Human or Not? A Gamified Approach to the Turing Test

Daniel Jannai,Amos Meron,Barak Lenz,Yoav Levine,Yoav Shoham
2023-06-01
Abstract:We present "Human or Not?", an online game inspired by the Turing test, that measures the capability of AI chatbots to mimic humans in dialog, and of humans to tell bots from other humans. Over the course of a month, the game was played by over 1.5 million users who engaged in anonymous two-minute chat sessions with either another human or an AI language model which was prompted to behave like humans. The task of the players was to correctly guess whether they spoke to a person or to an AI. This largest scale Turing-style test conducted to date revealed some interesting facts. For example, overall users guessed the identity of their partners correctly in only 68% of the games. In the subset of the games in which users faced an AI bot, users had even lower correct guess rates of 60% (that is, not much higher than chance). This white paper details the development, deployment, and results of this unique experiment. While this experiment calls for many extensions and refinements, these findings already begin to shed light on the inevitable near future which will commingle humans and AI.

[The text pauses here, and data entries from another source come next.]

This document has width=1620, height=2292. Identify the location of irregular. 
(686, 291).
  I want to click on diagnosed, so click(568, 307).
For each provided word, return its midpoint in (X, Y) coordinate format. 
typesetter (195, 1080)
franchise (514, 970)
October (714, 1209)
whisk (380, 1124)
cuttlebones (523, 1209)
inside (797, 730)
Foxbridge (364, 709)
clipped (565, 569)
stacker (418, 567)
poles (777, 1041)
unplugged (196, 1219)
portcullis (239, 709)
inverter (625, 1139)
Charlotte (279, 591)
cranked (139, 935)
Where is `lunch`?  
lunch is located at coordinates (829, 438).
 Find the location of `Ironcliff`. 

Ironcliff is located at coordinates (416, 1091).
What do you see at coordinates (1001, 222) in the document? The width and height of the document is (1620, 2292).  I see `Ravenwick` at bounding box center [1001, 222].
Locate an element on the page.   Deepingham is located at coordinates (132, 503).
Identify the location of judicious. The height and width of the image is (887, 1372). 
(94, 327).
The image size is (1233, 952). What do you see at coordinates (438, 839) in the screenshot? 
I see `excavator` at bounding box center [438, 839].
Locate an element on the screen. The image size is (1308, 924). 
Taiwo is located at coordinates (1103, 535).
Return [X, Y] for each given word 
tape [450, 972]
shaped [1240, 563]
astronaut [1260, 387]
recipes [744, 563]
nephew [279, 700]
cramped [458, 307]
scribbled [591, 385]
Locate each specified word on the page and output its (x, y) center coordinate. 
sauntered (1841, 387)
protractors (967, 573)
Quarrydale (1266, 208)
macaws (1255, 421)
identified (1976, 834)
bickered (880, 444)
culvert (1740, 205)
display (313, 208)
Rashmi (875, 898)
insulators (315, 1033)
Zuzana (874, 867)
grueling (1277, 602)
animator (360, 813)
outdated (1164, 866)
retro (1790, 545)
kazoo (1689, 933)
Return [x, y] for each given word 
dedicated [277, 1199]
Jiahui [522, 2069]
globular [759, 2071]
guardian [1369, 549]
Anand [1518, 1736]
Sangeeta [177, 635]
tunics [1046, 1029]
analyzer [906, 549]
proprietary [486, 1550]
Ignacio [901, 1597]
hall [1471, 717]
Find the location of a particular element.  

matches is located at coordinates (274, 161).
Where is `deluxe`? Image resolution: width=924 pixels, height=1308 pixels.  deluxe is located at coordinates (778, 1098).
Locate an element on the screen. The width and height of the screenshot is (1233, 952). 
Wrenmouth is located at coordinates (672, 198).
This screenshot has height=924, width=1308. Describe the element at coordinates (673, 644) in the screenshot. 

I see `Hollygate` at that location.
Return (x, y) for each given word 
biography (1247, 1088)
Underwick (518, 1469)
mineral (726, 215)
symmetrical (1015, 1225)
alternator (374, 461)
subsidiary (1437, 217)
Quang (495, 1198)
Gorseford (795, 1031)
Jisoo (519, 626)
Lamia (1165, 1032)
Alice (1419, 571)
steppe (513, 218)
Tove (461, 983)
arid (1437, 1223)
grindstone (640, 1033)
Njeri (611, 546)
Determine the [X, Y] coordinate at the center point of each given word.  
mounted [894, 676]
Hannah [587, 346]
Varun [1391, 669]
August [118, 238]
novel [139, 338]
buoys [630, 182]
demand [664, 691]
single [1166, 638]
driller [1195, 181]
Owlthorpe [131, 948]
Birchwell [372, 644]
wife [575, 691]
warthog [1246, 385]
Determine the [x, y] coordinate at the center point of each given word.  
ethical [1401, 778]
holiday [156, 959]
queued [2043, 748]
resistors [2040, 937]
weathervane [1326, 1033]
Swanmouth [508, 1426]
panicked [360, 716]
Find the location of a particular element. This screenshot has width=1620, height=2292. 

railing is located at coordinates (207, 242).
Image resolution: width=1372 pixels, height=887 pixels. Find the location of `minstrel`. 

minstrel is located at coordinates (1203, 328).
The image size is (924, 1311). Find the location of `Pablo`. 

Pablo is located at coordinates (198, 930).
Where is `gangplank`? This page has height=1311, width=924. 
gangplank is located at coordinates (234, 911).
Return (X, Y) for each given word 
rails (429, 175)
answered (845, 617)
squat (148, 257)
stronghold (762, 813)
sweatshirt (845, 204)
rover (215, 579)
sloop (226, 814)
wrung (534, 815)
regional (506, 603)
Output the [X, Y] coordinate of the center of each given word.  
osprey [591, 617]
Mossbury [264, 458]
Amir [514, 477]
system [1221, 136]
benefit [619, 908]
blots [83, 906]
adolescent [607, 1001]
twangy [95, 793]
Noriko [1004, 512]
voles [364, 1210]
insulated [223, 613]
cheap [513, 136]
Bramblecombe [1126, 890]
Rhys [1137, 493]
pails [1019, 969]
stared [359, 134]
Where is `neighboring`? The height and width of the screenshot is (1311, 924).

Artificial Intelligence,Computation and Language,Computers and Society,Human-Computer Interaction
What problem does this paper attempt to address?
The problem this paper attempts to address is the evaluation of modern AI chatbots' ability to mimic human conversation and the ease with which humans can recognize these AI chatbots. Specifically, the paper introduces a gamified experiment called "Human or Not?" In this game, participants engage in an anonymous two-minute chat with either another human or an AI language model and then guess whether the other party is human or AI. This experiment not only showcases the current advancements in AI's ability to mimic human conversation but also reveals human capability in recognizing AI. The research findings indicate that after a brief interaction, users correctly identify AI with a probability of only 68%, and this probability further drops to 60% when facing AI. These findings help us understand the future societal context of human-AI coexistence and provide valuable insights for the development of AI language models.